American churches, we have been here before with immigration.

For a number of years now the representatives of our foreign missionary societies have been crying with a loud voice for the best talent of America to go into foreign lands. Their cry has been heard, and each year the choicest best-trained young men and women from our various colleges and universities have given themselves heart and soul to that great enterprise. Has the time not come for us to raise our voices in behalf of the needs of our own land? What is necessary to make the church awaken to her great responsibility and duty? She cannot help but hear the cry of the man from Macedonia, pleading in an unknown tongue for help to learn about God. Will the young men and the young women of today turn a deaf ear to the call of the foreigner in America (Mangano, Sons of Italy, 226-227)?

That sounds familiar. In fact, I have personally written things that sound just like that. So have many others. These words have a contemporary ring. They are a call to action in the midst of a very present reality for North American churches.

Except they are not. That call to action was written exactly 100 years ago, in 1917.

If this is not your first time reading one of the articles here on the site, then you most likely know what the Peoples Next Door project is about. Our primary goal here is equipping the local church to think through the Great Commission opportunities presented to the local church today by immigration. At no time in the history of our country have churches been presented with the dizzying array of peoples from around the world. Many cities and neighborhoods now have unprecedented access to peoples from the hardest to reach places in the world. The peoples of the world are, in many instances, literally next door. That comes with a God-given responsibility. It is no coincidence that God is plucking up millions from the hardest to reach places in the world and dropping them in the heartland of evangelical Christianity.
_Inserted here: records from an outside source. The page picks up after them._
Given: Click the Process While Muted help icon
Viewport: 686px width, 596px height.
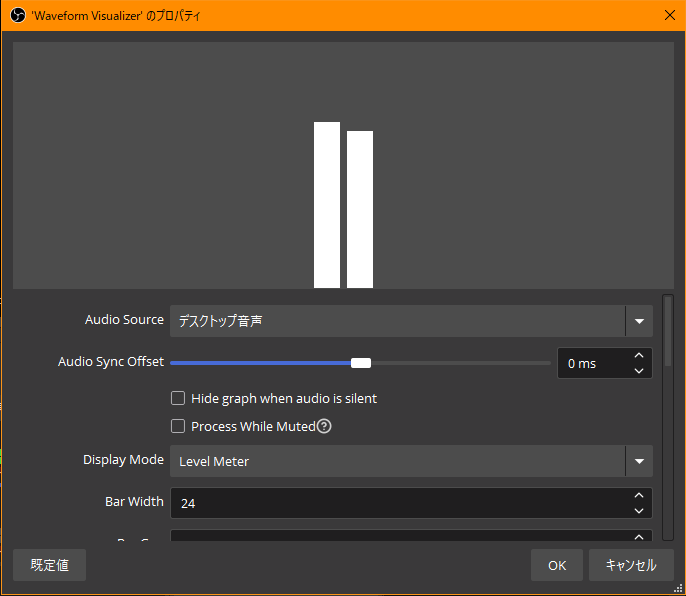Looking at the screenshot, I should (324, 427).
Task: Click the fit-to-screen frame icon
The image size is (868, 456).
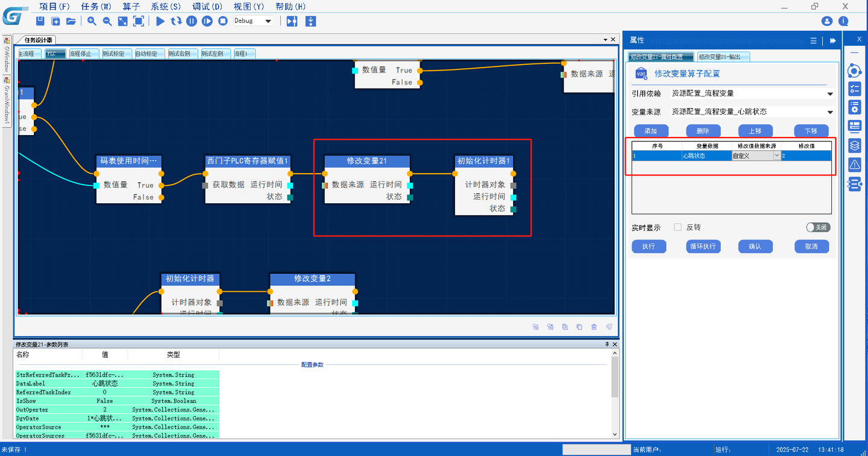Action: pos(138,21)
And while it is true that this moment is unprecedented, at the same time, it is not completely new. There has never been this kind of radical diversity. Never before have peoples from Hindu, Muslim, and Buddhist areas of the world streamed to America as they have in the last couple of decades. Yet, this is not America’s first wave of immigration. It is not the first time the American church had to consider its responsibility concerning immigrants and their need for the gospel.

From 1880 to 1920, the United States experienced what many call the first great wave of immigration. During this period, an average of six million people arrived each decade. During it’s peak between 1900 and 1909, over eight million immigrants moved to the United States (Ward, Cities and Immigrants, 53). Before this time, immigrants tended to come from areas where Protestant Christianity was the norm. In other words, most came from Britain or Germany, and many came as evangelicals. However, during this first great wave, the tides turned and the majority entering the country were Catholic or Jewish, both groups that evangelicals considered in need of the gospel. Additionally, thousands began to come from East Asia; Chinese and later Japanese people came with a very different religious background.

Evangelical churches in America were faced with a new missionary task. For almost a century, they had gladly participated in the modern missions movement. Countless missions agencies coordinated the efforts of thousands of local churches to send hundreds of missionaries overseas to some of the very places of origin for many of these immigrants. Now, peoples from these places were making American cities their home.

So what did they do?

As you can imagine, the responses were varied. Many, perhaps most, were up in arms about this new tide of foreigners. They were scared that Catholics and Jews would ruin the American way of life. Many decried the vast numbers of Italians as political and ideological radicals. They were all anarchists who would undermine American democracy. Unfortunately, church folk were no exception. Many wanted nothing to do with these foreigners they believed were ruining their country.

Ironically, no one today would consider Italian-Americans as a destructive foreign presence. No one today (except the crazies in the White supremacist fringes) think of the Jewish people in the United States as un-American. Same goes with all the Slavic peoples from Romania, the Czech Republic, Austria, Hungary, and a dozen other countries that came during that era. They are a part of who we are, now. Back then, they were the threat to the American way of life.

Other churches took a different approach. They saw the call to love their neighbors as one that applied to all their neighbors, even the new ones that were culturally different than them. These churches truly believed the gospel, and its fruits, were for all people. They believed that God had commissioned his church and that it came with a responsibility, that evangelism was the task of every Christian not just the ones we send overseas.

Now, what did these churches do? Hear these words taken from the same home missions manual I quoted above:

An excellent way to get at the problem first-hand is for every church to appoint an energetic local missionary committee, whose duty it would be to make a careful study of the foreigners in the community, gathering accurate information through personal contact, about the social, economic, and religious conditions of their foreign neighbors. Then seek, through English classes, sewing schools, civic clubs, home visitation, and personal friendship, to bring them under the ministry of the church. What can any Christian American do to reach the foreigner? Let him play the host to the stranger. We too often blame the stranger within our gates for his un-American standards of living. How is he ever to attain the true American standard if he never crosses the threshold of an American home? Not long ago a well-educated foreign worker startled his audience by telling them that he had been laboring in their city for over six years and had never been invited to an American home. People are honestly seeking how to reach Italians, but they do not use the most potent means at their disposal to establish a point of contact—their homes (Mangano, 208).

Sound familiar? The American church has been here before. How easy we forget our past, and how often we overlook our responsibility to God and neighbor to bear witness to the gospel for their good and his glory.